Other recent difficulties in Puerto Rico have placed the church in a better spiritual position to address the tough questions of theodicy—ones made even more difficult when families have lost their homes, resources are scarce, and the timeline to rebuild keeps getting pushed out longer and longer.

The country’s economic downturn has diminished the Word of Faith prosperity gospel boom that took off during the 1990s and 2000s, and Ríos sees a shift away from efforts to “bribe” God into blessings and toward a greater understanding of a God of grace who extends blessings freely.

“This present hurricane season is bringing the people back to the biblical, sound view of God. God is sovereign, good, and merciful but is not our servant; we are his servants,” said Ríos, president of ReformaDos. “Now we can understand the verses in Romans 8 regarding the days of comfort and the days of suffering. Both are his will, and both are for our wellbeing and for his glory.”

Such efforts to explain God’s presence in suffering have actually been shown to help victims of natural disasters.

Researchers including Jamie Aten, founder of the Humanitarian Disaster Institute at Wheaton College, discovered that when faith traditions offer people a meaningful way to understand a tragedy, they are more likely to cope with massive material losses and regain a sense of agency amid trauma.

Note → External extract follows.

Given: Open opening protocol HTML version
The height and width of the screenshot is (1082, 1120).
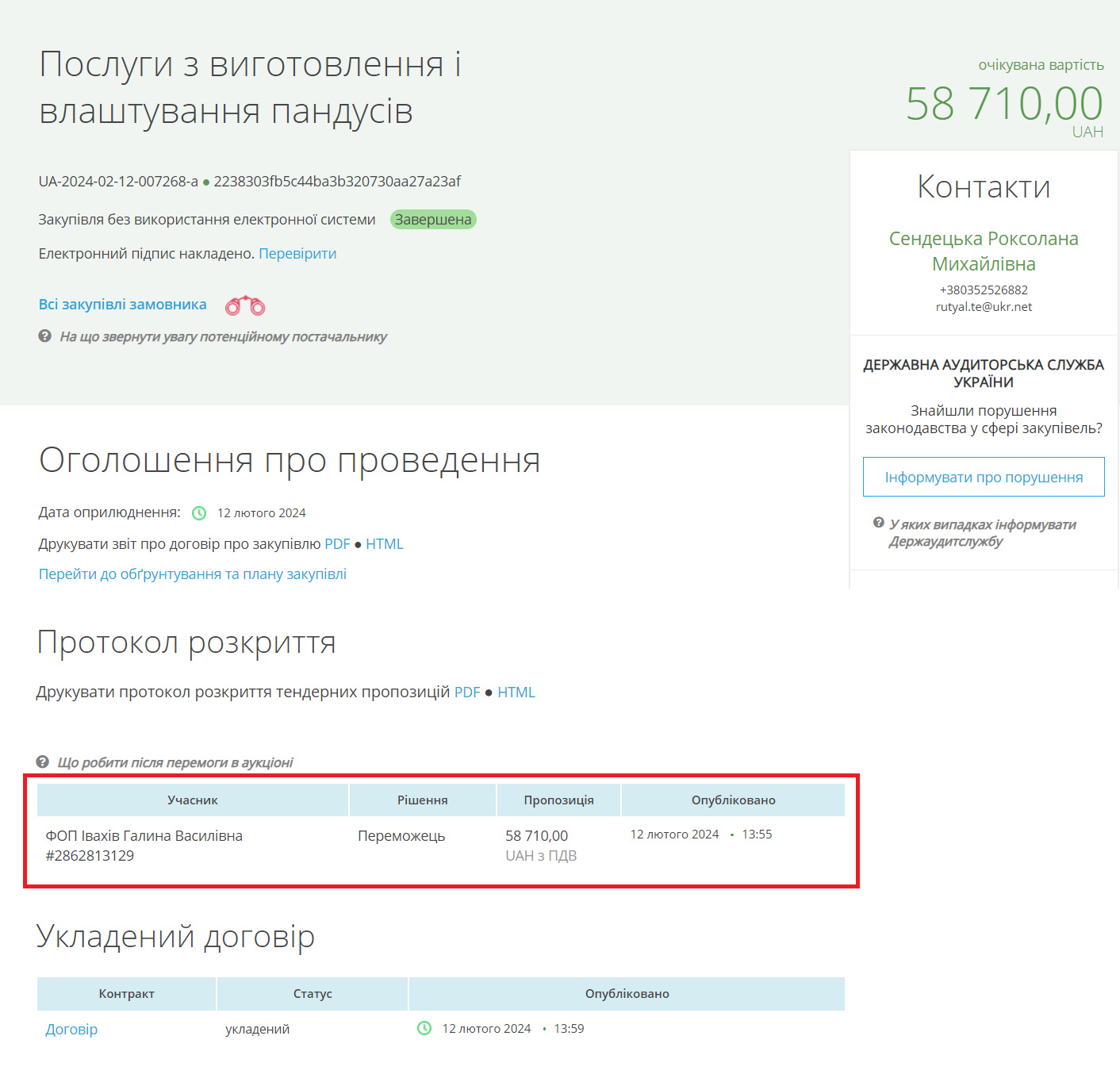Looking at the screenshot, I should point(516,693).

“To the extent that survivors can find spiritual meaning in such events, the deleterious effects of disasters on mental health functioning may be reduced,” the researchers concluded in an article published last year in the journal Psychology of Religion and Spirituality. “Not only does this underscore the powerful role of spiritual meaning making in maintaining psychological wellbeing, but it also suggests that promoting meaning-making efforts in the survivors should be an integral part of the recovery process.”

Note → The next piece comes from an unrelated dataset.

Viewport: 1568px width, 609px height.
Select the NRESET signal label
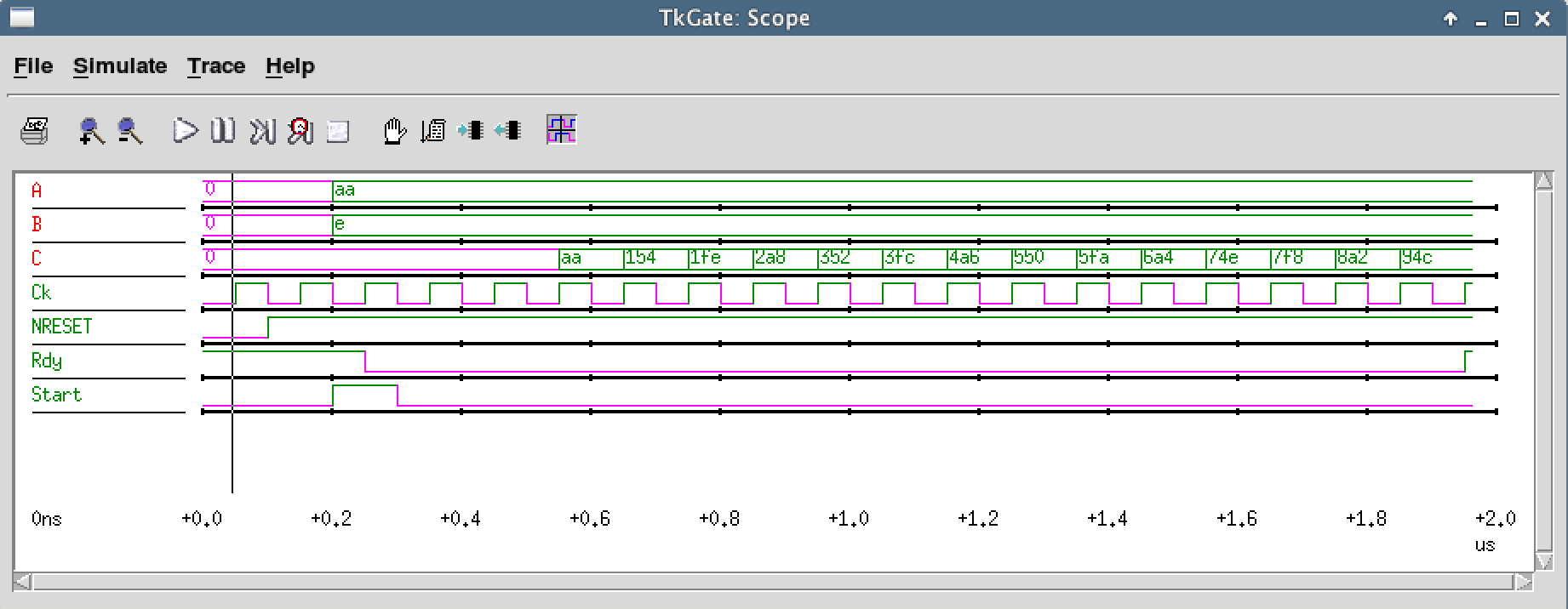coord(61,327)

It didn’t take a research study for Paz to recognize this effect firsthand, as he and his wife suddenly laughed while their house flooded—an incongruous feeling he believes came straight from God.

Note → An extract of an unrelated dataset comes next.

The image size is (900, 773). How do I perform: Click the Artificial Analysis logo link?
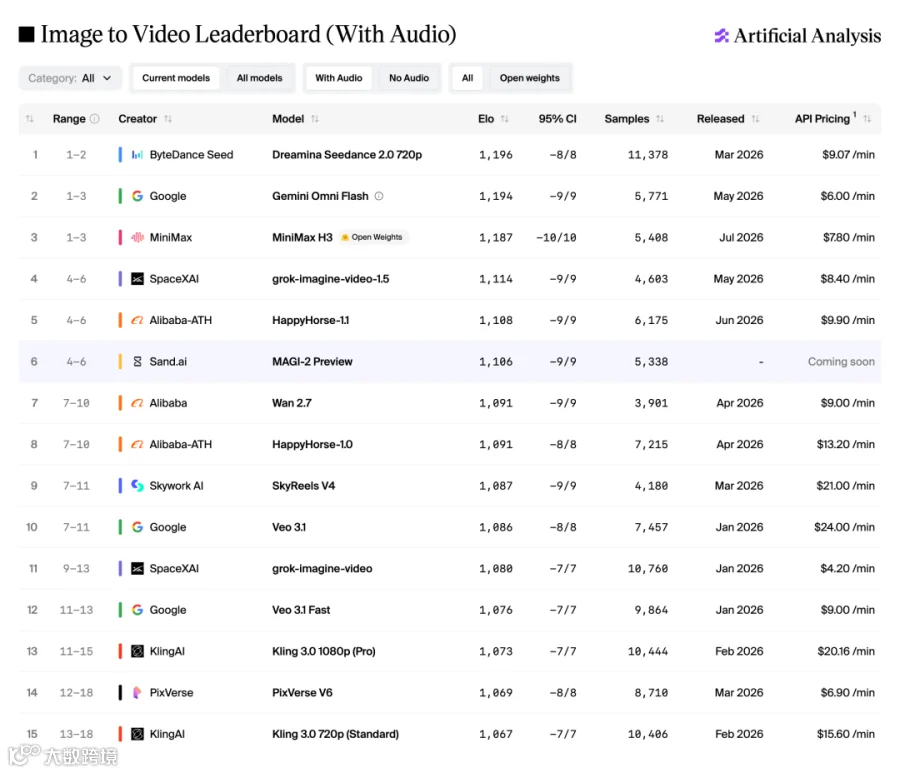[797, 36]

“The Lord is not good when Irma started to go out and not good this time [when Maria hit],” he said. “The Lord is good all the time.”

Even less devout people become prone to seek God and thank him during natural disasters, said Zeidan. “They’re open. They want to hear that there’s hope.”

A Samaritan’s Purse plane was the first humanitarian delivery to land on St. Martin after Irma, thanks in part to efforts by Jonathan Falwell—son of the late Jerry Falwell and pastor of Thomas Road Baptist Church in Lynchburg, Virginia—who happened to be vacationing on the island when the hurricane hit. Falwell returned to continue to minister to locals leading recovery efforts.

“As a pastor, obviously, this is something I talk about a lot. Whether it’s through a hurricane or through a death in the family, we live in a broken world,” Falwell said.

“It’s a reminder to me, an encouragement to me, that what we do—sharing the gospel of Jesus Christ—is vital,” he said. “It’s critical because Jesus is the answer to the broken world and to all the crises that we face.”

Maria left a lot of brokenness to be fixed in Puerto Rico. Residents imagined how things were before—when their homes were secure and dry, streets clear of splintered lumber and crumpled metal panels, and store shelves stocked.

Groups including World Vision, Adventist Development and Relief Agency, and Baptist Global Response set out on missions to meet the great physical needs in the Caribbean. During the recovery process, Paz prayed that desperate Puerto Ricans would rely on God—and not merely relief forces and federal aid—for their hope and strength.

“We will have our homes again and have electricity again. But if we learn that the Lord is our strength, we will grow from this moment,” he said. “Four months, five months, six months, one year, the important thing is not how long will be the waiting; the important thing is the strength of the heart.”

Editor’s note: An online version of this print story was published on September 20.